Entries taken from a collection
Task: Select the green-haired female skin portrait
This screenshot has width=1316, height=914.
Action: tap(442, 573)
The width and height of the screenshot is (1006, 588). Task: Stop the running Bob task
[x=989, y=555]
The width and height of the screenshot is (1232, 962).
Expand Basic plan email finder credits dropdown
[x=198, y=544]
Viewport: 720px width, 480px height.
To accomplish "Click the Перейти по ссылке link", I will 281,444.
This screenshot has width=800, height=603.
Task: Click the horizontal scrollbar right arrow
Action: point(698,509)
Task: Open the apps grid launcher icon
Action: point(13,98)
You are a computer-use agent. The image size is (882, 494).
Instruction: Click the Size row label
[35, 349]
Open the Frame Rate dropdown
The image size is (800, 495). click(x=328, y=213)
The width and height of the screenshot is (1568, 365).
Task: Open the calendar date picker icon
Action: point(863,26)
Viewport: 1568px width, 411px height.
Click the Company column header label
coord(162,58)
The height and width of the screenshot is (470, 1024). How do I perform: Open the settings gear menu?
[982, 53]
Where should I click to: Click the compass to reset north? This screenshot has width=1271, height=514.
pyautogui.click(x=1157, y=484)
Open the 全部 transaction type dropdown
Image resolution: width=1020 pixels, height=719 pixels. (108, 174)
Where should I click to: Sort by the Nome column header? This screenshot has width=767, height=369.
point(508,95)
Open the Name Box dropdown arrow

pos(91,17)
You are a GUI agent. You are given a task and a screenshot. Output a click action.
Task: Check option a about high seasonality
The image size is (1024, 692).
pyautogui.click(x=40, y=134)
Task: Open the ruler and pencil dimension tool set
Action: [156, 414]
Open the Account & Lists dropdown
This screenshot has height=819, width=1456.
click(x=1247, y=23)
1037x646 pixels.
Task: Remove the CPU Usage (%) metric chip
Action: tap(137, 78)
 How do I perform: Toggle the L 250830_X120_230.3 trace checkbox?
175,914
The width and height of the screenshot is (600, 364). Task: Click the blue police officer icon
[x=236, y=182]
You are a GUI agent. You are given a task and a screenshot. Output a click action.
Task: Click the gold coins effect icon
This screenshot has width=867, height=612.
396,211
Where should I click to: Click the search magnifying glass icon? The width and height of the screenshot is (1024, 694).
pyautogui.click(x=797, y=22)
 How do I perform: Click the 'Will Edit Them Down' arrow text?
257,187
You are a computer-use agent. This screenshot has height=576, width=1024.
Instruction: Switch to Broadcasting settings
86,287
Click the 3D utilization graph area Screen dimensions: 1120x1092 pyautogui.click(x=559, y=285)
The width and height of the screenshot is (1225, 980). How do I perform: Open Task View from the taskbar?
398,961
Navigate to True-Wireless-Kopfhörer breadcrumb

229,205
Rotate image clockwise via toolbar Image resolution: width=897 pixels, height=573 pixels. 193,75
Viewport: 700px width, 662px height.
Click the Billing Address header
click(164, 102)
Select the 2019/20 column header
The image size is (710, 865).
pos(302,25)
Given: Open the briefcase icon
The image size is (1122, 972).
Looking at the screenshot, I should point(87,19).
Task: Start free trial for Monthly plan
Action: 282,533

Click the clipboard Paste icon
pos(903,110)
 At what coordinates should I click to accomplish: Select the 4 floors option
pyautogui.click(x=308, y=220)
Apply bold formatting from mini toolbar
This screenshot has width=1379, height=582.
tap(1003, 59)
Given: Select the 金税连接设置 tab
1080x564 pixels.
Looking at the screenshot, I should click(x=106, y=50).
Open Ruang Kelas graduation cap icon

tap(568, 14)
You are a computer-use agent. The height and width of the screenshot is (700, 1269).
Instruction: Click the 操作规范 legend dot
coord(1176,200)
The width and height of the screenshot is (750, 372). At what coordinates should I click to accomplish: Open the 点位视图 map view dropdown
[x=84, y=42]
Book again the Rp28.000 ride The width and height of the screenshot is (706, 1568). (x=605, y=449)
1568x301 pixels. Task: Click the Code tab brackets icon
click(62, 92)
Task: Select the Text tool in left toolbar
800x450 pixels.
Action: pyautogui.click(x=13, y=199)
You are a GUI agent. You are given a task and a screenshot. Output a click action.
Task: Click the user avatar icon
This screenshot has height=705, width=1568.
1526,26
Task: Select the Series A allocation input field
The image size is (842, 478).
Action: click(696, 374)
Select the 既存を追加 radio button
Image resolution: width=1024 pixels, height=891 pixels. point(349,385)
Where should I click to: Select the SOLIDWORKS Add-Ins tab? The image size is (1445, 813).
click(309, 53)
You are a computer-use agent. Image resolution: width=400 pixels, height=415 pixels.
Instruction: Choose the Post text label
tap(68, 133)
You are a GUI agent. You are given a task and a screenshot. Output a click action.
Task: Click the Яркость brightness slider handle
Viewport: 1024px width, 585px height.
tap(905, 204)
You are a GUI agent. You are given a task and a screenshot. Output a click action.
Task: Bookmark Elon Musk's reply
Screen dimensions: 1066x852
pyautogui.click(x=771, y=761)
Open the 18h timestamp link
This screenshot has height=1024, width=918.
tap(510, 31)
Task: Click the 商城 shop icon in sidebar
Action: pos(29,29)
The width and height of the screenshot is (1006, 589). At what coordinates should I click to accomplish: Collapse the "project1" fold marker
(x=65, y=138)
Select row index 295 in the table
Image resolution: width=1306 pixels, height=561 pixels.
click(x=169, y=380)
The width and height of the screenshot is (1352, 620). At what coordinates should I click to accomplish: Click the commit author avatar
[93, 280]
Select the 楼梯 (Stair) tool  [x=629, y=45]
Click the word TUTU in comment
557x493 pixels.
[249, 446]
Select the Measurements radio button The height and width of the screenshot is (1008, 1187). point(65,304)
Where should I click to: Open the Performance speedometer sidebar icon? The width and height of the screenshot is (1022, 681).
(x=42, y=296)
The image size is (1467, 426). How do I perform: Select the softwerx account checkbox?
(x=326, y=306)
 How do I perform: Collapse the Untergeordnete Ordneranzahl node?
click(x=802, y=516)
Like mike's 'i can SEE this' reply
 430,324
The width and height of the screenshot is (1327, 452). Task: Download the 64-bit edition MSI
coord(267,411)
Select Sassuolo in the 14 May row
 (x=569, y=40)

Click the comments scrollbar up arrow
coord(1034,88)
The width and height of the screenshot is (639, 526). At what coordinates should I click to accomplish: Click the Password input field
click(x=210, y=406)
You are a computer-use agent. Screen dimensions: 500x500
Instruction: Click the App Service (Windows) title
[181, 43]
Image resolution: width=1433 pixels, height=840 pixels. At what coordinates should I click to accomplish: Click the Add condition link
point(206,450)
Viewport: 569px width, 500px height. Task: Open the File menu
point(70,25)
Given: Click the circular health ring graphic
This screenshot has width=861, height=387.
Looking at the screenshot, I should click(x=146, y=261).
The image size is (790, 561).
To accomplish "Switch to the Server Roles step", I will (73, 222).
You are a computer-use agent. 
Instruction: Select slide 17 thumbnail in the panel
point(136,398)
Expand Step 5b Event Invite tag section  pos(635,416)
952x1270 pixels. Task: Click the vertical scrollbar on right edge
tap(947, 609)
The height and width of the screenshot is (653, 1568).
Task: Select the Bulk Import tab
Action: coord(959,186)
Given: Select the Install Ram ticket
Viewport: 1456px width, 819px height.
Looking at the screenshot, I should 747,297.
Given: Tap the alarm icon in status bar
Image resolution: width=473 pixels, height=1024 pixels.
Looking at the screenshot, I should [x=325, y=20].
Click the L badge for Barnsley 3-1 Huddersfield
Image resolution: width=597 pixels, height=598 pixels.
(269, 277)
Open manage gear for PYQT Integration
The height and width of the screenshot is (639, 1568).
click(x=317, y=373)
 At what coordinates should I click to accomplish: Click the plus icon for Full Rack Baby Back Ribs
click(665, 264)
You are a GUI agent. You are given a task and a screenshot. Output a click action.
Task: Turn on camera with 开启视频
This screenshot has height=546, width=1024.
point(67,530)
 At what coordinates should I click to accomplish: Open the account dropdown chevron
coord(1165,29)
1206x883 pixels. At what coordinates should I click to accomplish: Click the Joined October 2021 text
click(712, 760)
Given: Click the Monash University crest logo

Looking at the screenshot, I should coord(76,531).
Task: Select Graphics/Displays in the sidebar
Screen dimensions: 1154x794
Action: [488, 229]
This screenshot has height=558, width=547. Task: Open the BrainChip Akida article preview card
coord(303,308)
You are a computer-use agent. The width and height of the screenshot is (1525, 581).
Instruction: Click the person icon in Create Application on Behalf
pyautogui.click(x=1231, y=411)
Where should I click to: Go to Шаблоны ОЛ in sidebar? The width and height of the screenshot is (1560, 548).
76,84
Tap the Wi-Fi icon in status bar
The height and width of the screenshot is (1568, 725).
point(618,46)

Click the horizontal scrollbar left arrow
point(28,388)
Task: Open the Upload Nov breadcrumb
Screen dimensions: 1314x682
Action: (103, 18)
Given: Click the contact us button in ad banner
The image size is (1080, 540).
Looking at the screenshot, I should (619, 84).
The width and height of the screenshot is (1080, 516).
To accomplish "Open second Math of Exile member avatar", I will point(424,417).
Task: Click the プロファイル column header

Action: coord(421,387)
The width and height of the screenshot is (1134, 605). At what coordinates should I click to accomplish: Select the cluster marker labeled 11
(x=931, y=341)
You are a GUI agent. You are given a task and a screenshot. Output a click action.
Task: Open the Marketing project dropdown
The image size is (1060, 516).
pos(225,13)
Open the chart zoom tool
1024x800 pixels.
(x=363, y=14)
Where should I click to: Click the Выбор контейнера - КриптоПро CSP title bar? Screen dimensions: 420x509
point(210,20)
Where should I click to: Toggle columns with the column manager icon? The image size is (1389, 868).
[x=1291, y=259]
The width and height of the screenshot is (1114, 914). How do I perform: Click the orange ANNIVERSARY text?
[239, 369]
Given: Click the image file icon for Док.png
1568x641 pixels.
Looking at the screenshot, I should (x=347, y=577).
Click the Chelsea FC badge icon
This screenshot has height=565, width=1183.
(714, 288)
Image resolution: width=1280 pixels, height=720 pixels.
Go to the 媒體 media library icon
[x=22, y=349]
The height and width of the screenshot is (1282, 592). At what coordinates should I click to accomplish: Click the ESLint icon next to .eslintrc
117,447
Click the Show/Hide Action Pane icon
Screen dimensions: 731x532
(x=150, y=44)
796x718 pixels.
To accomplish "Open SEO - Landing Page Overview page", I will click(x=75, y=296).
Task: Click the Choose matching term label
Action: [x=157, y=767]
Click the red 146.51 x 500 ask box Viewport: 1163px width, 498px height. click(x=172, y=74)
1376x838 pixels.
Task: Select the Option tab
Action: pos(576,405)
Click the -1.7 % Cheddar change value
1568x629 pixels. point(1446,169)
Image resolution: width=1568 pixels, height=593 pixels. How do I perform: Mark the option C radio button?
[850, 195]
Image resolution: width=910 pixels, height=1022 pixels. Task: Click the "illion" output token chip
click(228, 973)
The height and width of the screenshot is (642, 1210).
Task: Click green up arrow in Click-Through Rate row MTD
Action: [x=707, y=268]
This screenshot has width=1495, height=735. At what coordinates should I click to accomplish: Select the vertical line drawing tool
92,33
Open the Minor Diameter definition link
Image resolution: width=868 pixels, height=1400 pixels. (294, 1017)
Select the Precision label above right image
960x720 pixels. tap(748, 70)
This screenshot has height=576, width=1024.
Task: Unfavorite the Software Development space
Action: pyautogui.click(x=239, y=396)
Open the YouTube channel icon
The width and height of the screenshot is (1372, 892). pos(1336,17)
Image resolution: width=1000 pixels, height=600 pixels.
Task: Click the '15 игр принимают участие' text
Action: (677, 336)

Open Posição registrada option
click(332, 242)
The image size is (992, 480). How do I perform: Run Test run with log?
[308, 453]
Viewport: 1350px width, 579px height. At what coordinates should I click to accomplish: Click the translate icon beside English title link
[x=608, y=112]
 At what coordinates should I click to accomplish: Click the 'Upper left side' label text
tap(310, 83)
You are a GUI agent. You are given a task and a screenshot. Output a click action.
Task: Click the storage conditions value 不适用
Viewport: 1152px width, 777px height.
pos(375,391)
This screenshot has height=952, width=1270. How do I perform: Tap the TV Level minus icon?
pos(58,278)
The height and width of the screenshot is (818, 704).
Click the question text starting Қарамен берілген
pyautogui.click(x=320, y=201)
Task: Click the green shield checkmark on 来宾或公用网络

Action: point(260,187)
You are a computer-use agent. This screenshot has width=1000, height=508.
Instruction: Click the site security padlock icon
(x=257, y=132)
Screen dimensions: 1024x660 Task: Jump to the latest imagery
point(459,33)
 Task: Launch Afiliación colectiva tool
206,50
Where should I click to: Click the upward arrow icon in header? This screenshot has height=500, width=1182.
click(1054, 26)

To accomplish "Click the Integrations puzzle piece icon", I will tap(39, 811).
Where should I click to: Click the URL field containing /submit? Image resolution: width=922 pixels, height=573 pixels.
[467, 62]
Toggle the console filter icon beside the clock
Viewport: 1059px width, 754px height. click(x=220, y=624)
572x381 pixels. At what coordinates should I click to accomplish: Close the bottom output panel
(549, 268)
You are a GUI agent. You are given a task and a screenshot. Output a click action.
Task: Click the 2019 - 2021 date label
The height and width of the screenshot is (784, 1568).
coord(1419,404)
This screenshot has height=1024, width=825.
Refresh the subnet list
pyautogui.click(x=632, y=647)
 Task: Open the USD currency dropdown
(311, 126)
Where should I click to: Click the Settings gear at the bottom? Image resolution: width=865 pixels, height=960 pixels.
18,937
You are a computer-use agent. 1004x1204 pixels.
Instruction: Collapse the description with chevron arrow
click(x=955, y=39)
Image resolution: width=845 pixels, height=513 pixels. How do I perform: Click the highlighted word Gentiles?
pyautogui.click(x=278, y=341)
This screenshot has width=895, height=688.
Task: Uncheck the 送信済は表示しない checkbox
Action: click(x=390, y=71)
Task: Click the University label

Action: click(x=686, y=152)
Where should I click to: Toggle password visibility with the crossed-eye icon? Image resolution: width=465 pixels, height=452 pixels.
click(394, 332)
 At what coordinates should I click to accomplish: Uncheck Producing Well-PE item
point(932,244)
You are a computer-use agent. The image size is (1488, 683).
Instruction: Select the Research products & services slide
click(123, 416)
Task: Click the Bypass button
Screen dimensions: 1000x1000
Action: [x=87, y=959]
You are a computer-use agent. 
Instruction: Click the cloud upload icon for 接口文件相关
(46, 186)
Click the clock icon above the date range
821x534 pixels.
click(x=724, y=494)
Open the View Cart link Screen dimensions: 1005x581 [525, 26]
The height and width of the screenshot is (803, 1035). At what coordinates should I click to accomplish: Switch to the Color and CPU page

* What to produce *
Can you repeat, word for word, every line above from the one containing "The width and height of the screenshot is (1080, 516)." down to the one containing "Task: Open the Marketing project dropdown", including both?

* Result *
The width and height of the screenshot is (1080, 516).
To accomplish "Open second Math of Exile member avatar", I will point(424,417).
Task: Click the プロファイル column header

Action: coord(421,387)
The width and height of the screenshot is (1134, 605). At what coordinates should I click to accomplish: Select the cluster marker labeled 11
(x=931, y=341)
You are a GUI agent. You are given a task and a screenshot. Output a click action.
Task: Open the Marketing project dropdown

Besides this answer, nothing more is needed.